Neste quadro nasce a Inquisição, tendo por dirigentes os "cães de Deus", ou "Domini cani" -dominicanos, discipulos de S. Domingos, na época os mais duros inimigos da heresia. Se há cruzadas que se fazem ao longe, na Terra Santa, não é menos grave o combate que se trava no seio da cristandade, contra os hereges. Numa dessas lutas, contra os cátaros do sudoeste da França, faz seu batismo de fogo a Inquisição, no começo do século 13.
Um século mais tarde, Nicolau Emérico escreve um manual para inquisidores, que 200 anos depois Francisco Peña atualizará. Nos dois casos, lemos a experiência do juiz combatendo o demônio e seus sequazes. A obra é inquietante, porque revela o que é um tribunal montado sobre o aparelho da confissão. Vale tudo, para que nenhum herege escape à pena. Assim, se os juízes prometem perdão a quem confessar, também nunca revelam ao suspeito que acusações pairam sobre ele.
Talvez o réu escape livre do tribunal, mas isso é dificil, porque, como ignora de que crimes é acusado, tenderá a fazer novas acusações, a si e aos outros, ao mesmo tempo que deixará de defender-se ou arrepender-se.das que lhe foram feitas. Enorme rede de intrigas e fofocas, até, mas destas que acarretam confisco dos bens, excomunhão e morte na fogueira -assim se tece em torno dos réus.
Houve interesses econômicos e políticos na Inquisição: econômicos, porque os bens do herege eram confiscados; políticos, porque isso se dava retroativamente, podendo alguém perder os bens ou até uma coroa de rei só porque um bisavô falecido há muito vem a ser condenado por heresia. Mas, se obviamente o "Manual" silencia sobre a estratégia, de que a Inquisição foi acusada por seus inimigos, ele nos revela sua lógica.
E aqui está o que nos surpreende nos inquisidores: diante do Diabo e do mal, da heresia que perseguem com toda a força, eles parecem desamparados. O inimigo usa magia e encantamento sobrenatural, A ele só resta a razão. Cada passo da Inquisição se baseia numa lógica precisa. Se o inquisidor deve ser astuto, é em resposta a astúcia mais forte, a do demônio.
Se o herege tem de seu lado o patrono diabólico, ao juiz nunca acodem Deus nem os santos: está só com sua razão . Se Chesterton tiver acertado ao dizer que o louco é quem tudo perdeu menos a razão, poderemos parafraseá-lo dizendo que a Inquisição é um formidável aparato racional que leva ao extremo princípios que, estes sim, a nós soam irracionais, como a crença nos poderes do diabo e do mal, tudo o que resta ao inquisidor é a sua razão.

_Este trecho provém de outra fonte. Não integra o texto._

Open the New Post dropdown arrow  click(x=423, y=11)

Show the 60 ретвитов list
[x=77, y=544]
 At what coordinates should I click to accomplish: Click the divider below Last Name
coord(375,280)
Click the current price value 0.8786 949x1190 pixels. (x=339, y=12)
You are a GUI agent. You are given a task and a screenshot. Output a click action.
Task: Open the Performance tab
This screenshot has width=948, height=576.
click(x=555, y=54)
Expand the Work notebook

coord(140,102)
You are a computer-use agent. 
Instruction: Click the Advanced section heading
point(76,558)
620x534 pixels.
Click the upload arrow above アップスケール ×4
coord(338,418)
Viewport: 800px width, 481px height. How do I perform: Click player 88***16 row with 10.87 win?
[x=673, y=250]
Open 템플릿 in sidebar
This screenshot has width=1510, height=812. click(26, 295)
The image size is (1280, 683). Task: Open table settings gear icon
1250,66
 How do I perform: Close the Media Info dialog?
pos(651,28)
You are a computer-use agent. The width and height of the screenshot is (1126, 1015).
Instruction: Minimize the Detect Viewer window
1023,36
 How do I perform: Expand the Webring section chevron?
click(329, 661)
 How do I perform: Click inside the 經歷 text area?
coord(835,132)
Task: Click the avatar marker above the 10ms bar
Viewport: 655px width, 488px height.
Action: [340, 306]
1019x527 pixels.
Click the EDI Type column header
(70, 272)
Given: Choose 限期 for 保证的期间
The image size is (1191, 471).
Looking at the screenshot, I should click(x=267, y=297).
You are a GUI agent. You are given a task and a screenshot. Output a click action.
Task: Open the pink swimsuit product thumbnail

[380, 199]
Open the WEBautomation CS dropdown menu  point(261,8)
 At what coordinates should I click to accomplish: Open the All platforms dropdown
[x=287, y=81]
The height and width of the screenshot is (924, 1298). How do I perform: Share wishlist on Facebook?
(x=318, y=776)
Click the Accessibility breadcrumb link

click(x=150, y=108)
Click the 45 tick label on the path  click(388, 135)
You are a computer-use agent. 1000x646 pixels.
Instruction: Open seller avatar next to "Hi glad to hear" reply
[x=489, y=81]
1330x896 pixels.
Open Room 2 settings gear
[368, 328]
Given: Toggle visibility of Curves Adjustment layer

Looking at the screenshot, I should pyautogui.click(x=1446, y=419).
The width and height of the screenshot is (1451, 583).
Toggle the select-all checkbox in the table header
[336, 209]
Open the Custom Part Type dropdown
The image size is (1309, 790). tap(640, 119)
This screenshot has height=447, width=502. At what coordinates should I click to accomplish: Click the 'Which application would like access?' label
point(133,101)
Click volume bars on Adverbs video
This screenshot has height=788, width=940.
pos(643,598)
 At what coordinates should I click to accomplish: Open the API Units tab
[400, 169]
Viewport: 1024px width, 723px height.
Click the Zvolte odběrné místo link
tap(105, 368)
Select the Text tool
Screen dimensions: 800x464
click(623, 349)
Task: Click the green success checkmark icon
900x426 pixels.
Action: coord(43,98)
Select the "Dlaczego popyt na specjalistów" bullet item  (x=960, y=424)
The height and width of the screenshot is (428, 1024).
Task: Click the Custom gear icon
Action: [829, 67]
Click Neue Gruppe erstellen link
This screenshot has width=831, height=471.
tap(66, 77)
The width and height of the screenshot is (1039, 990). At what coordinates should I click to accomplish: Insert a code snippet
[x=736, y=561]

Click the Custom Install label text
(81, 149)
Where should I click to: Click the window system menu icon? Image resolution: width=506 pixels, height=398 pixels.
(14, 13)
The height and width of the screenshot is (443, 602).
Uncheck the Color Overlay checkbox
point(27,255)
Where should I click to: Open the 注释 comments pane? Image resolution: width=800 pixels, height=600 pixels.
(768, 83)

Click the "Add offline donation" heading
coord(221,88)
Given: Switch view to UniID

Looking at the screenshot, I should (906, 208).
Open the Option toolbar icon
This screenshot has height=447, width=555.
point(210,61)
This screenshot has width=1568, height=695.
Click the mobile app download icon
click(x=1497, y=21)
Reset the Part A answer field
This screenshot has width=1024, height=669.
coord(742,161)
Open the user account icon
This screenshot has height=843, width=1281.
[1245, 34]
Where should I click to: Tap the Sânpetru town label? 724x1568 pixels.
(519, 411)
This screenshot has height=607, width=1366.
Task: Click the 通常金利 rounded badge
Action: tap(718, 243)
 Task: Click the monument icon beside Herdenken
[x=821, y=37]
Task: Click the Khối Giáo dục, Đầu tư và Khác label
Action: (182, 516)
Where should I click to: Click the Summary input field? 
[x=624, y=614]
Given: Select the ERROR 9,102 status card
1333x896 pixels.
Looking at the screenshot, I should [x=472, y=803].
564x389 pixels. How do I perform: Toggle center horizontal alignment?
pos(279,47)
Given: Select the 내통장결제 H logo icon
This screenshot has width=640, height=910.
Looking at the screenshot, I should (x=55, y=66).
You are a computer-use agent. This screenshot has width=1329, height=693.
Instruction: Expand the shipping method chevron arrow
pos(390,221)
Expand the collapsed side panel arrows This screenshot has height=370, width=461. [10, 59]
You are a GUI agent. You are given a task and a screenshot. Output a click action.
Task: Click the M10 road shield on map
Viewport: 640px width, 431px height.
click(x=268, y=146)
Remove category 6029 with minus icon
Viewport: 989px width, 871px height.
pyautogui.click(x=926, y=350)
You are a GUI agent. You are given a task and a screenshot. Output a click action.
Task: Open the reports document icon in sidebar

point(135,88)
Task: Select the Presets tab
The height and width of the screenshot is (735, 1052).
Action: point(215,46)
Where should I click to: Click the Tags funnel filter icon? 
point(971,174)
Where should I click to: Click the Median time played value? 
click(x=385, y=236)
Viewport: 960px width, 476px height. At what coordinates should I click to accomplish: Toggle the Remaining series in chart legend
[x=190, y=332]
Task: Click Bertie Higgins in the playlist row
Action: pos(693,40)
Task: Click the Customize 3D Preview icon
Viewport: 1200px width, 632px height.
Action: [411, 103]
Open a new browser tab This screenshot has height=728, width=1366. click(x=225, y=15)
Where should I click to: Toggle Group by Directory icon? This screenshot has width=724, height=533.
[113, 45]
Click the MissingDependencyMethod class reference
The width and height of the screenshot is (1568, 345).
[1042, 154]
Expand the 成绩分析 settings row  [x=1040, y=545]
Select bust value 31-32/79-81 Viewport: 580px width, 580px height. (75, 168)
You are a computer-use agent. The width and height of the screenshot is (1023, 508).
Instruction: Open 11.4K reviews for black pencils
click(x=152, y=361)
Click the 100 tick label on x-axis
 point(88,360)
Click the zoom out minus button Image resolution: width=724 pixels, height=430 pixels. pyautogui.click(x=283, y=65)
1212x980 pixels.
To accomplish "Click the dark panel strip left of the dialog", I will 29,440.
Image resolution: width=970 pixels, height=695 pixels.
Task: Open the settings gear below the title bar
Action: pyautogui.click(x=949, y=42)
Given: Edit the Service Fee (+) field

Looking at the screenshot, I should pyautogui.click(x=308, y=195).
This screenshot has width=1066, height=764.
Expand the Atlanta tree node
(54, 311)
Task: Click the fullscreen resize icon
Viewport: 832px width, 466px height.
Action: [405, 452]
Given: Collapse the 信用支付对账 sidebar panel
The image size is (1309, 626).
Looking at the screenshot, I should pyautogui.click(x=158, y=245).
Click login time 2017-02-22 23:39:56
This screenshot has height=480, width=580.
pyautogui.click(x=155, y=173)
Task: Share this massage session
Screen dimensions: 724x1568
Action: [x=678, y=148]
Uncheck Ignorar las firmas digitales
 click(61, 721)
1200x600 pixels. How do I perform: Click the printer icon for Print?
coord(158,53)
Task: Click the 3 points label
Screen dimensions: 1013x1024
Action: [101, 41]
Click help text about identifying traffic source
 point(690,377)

Dessa razão, ele dirá com frequência o quanto é frágil. Como ela não se radicaliza, o que só ocorrerá na modernidade, como não examina seus próprios princípios, fica subordinada a uma máquina paranóica, na qual o ponto de partida maniqueísta tudo determina. Mas conviria, para concluir, acentuar dois pontos. Primeiro -e era essa tese do professor da Sorbonne Louis Sala-Molins, tradutor para o francês desta obra nos anos 70: a Inquisição é o modelo do totalitarismo moderno . Em sua perseguição ao suspeito, ela define o formato que seguirão as ditaduras mais duras do nosso tempo, fascistas, comunistas.
Segundo ponto: a culpa do outro talvez tenha, por condição simétrica, a convicção íntima da própria fragilidade do inquisidor. Um mundo submetido à culpa seria, assim, apenas um mundo governado por almas covardes e fracas. Só por isso, vale a pena investigar os inquisidores do passado.